Query Patterns
This document demonstrates some typical query patterns that you can achieve in Timeplus to solve various use cases. You can also check the subpages for some of the highlighted query recipes.
Customer Scenario and Data Model
You are the lead business analyst in a carsharing company. Sensors are equipped in each car to report car locations. The customers use the mobile app to find available cars nearby, book them, unlock them and hit the road. At the end of the trip, the customer parks the car, locks it, and ends the trip. The payment will proceed automatically with the registered credit card.
Some of the typical use cases for time-sensitive insights are:
- How many cars are being driven by users in certain locations? Do we need to move some cars from less busy locations to those hot zones?
- Which cars are being driven too fast or running low on fuel? The service team may need to take action.
- Which users keep booking cars then canceling them? Shall we send real-time notification to those users to avoid abuse.
There are multiple data streams in the systems:
dim_user_info
A relative static stream with all registered user information.
Column | Type | Sample Value |
---|---|---|
uid | string | u00001 |
first_name | string | Foo |
last_name | string | Bar |
string | a@timeplus.io | |
credit_card | string | 371712345678910 |
gender | string | F |
birthday | string | 1990-01-15 |
dim_car_info
A relative static stream with all registered cars
Column | Comment | Type | Sample Value |
---|---|---|---|
cid | car ID | string | c00001 |
license_plate_no | string | KM235L | |
in_service | False if the car is suspended (retried or in maintenance) | bool | True |
car_live_data
A data stream with the latest data from car sensors. When the car engine is started, report data every second.
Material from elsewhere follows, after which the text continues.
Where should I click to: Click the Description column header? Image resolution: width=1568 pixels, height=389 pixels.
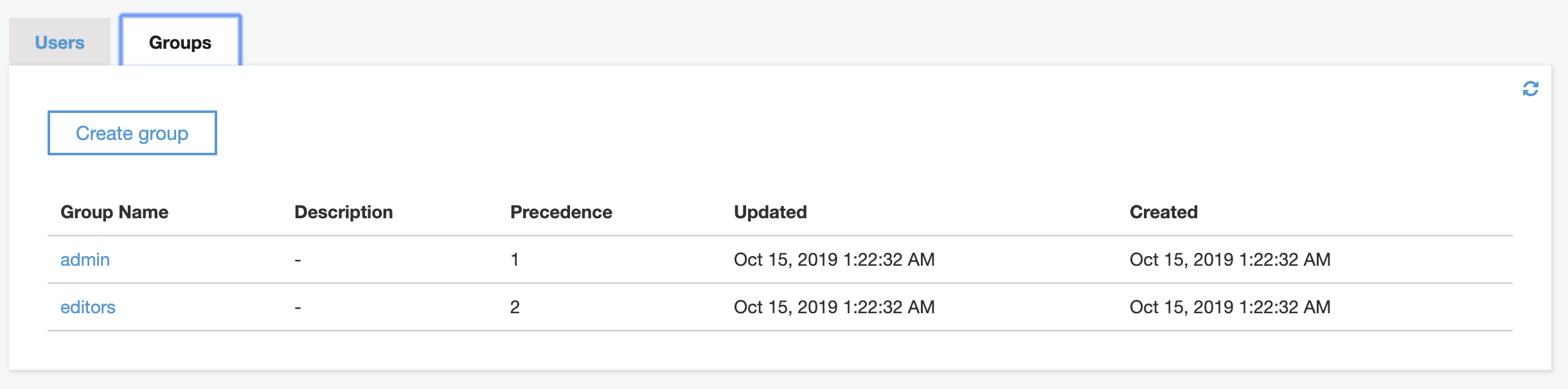click(x=343, y=212)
Otherwise, report data every half an hour.
Column | Comment | Type | Sample Value |
---|---|---|---|
time | datetime of the sensor data | datetime | 2022-01-12 23:00:58.476 |
cid | Car ID | string | c00001 |
longitude | current position | float | 40.75896 |
latitude | current position | float | -73.985195 |
gas_percent | percentage of gas level, 100 means full tank | decimal | 86.12 |
speed_kmh | current driving speed in KM/hour | int | 56 |
total_km | this car's total distance in km. Keep increasing after trips | float | 3536 |
locked | whether the car is locked | bool | True |
in_use | whether someone is using the car | bool | True |
bookings
A data stream with trip details and payment info. Each row is generated during the booking lifecycle
- when the user books the car, a new event with action=add, with the booking_time=now, expire=now+30m
- when the user unlock the car, a new event with action=service
- when the user completes the trip and lock the car, a new event with action=end
- when the user cancels the booking, a new event with action=cancel
- when the user extends the booking for another 30 min, a new event with action=extend, and update the expire field
- if the user doesn't unlock the car before the expire time, then new event is added with action=expire
Column | Comment | Type | Sample Value |
---|---|---|---|
time | When the event happens | datetime | 2022-01-12 13:00:58.476 |
bid | booking ID | string | b00001 |
booking_time | When the user books the car. Expire in 30min | datetime | 2022-01-12 13:30:58.476 |
uid | User ID | string | u00001 |
cid | Car ID | string | c00001 |
action | One of the values: add, cancel, extend, service, expire,end | string | add |
expire | When the booking will be expired | datetime | 2022-01-12 13:30:58.476 |
trips
A data stream with trip details and payment info. Each row is generated at the end of the trip
Column | Comment | Type | Sample Value |
---|---|---|---|
tid | Trip ID | string | t00001 |
start_time | When the trip starts | datetime | 2022-01-12 13:00:58.476 |
end_time | When the trip ends | datetime | 2022-01-12 24:00:58.476 |
bid | booking ID | string | b00001 |
start_lon | Start location | float | 40.75896 |
start_lat | Start location | float | -73.985195 |
end_lon | End location | float | 42.75896 |
end_lat | End location | float | -71.985195 |
distance | distance drove in km | float | 23.2 |
amount | how much the user should pay for the trip | decimal | 40.75 |
The following sections show how to query Timeplus to understand the business.
Streaming Analysis
S-TAIL: Showing raw data with or without filter conditions
Use Case: to start the data exploration, the analyst wants to show all recently reported car iot data
SELECT * FROM car_live_data
or focusing on which cars are almost running out of gas (so that they can send service team to fill gas or suspend the car)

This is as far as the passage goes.